Word and element pointing listing:

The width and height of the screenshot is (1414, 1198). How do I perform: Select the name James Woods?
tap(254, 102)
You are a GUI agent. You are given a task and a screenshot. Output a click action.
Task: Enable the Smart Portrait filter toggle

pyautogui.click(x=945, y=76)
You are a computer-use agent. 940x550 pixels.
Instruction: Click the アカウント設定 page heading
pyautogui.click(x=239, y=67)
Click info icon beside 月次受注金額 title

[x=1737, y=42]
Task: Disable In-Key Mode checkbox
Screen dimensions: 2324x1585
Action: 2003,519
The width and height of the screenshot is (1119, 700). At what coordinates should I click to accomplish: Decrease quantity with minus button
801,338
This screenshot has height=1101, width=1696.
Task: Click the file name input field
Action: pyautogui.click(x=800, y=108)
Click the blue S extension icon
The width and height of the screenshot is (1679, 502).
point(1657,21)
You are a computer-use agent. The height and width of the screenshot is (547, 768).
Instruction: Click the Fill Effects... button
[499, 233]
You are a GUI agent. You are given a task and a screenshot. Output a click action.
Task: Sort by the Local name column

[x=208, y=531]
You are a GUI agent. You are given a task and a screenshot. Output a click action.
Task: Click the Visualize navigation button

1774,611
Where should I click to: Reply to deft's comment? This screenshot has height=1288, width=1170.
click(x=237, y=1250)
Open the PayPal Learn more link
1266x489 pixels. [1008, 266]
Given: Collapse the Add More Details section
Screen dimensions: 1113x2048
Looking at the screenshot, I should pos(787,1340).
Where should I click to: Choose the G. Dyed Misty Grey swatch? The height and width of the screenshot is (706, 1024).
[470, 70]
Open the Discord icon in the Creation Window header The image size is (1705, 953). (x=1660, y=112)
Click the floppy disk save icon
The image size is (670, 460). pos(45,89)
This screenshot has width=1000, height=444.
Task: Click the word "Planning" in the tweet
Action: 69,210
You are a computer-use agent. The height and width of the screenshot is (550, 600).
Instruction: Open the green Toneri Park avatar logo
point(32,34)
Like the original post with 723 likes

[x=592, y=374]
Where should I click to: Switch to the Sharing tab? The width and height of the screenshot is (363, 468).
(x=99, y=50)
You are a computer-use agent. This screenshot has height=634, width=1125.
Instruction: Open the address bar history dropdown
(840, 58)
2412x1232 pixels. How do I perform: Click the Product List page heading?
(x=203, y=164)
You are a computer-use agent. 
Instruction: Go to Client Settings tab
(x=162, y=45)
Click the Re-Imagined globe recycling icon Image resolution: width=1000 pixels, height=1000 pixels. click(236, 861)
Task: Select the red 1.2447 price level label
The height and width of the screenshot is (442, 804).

Short exercise: Copy every line of the listing above without any changes.

Written solution:
The width and height of the screenshot is (1414, 1198). How do I perform: Select the name James Woods?
tap(254, 102)
You are a GUI agent. You are given a task and a screenshot. Output a click action.
Task: Enable the Smart Portrait filter toggle

pyautogui.click(x=945, y=76)
You are a computer-use agent. 940x550 pixels.
Instruction: Click the アカウント設定 page heading
pyautogui.click(x=239, y=67)
Click info icon beside 月次受注金額 title

[x=1737, y=42]
Task: Disable In-Key Mode checkbox
Screen dimensions: 2324x1585
Action: 2003,519
The width and height of the screenshot is (1119, 700). At what coordinates should I click to accomplish: Decrease quantity with minus button
801,338
This screenshot has height=1101, width=1696.
Task: Click the file name input field
Action: pyautogui.click(x=800, y=108)
Click the blue S extension icon
The width and height of the screenshot is (1679, 502).
point(1657,21)
You are a computer-use agent. The height and width of the screenshot is (547, 768).
Instruction: Click the Fill Effects... button
[499, 233]
You are a GUI agent. You are given a task and a screenshot. Output a click action.
Task: Sort by the Local name column

[x=208, y=531]
You are a GUI agent. You are given a task and a screenshot. Output a click action.
Task: Click the Visualize navigation button

1774,611
Where should I click to: Reply to deft's comment? This screenshot has height=1288, width=1170.
click(x=237, y=1250)
Open the PayPal Learn more link
1266x489 pixels. [1008, 266]
Given: Collapse the Add More Details section
Screen dimensions: 1113x2048
Looking at the screenshot, I should pos(787,1340).
Where should I click to: Choose the G. Dyed Misty Grey swatch? The height and width of the screenshot is (706, 1024).
[470, 70]
Open the Discord icon in the Creation Window header The image size is (1705, 953). (x=1660, y=112)
Click the floppy disk save icon
The image size is (670, 460). pos(45,89)
This screenshot has width=1000, height=444.
Task: Click the word "Planning" in the tweet
Action: 69,210
You are a computer-use agent. The height and width of the screenshot is (550, 600).
Instruction: Open the green Toneri Park avatar logo
point(32,34)
Like the original post with 723 likes

[x=592, y=374]
Where should I click to: Switch to the Sharing tab? The width and height of the screenshot is (363, 468).
(x=99, y=50)
You are a computer-use agent. This screenshot has height=634, width=1125.
Instruction: Open the address bar history dropdown
(840, 58)
2412x1232 pixels. How do I perform: Click the Product List page heading?
(x=203, y=164)
You are a computer-use agent. 
Instruction: Go to Client Settings tab
(x=162, y=45)
Click the Re-Imagined globe recycling icon Image resolution: width=1000 pixels, height=1000 pixels. click(236, 861)
Task: Select the red 1.2447 price level label
The height and width of the screenshot is (442, 804).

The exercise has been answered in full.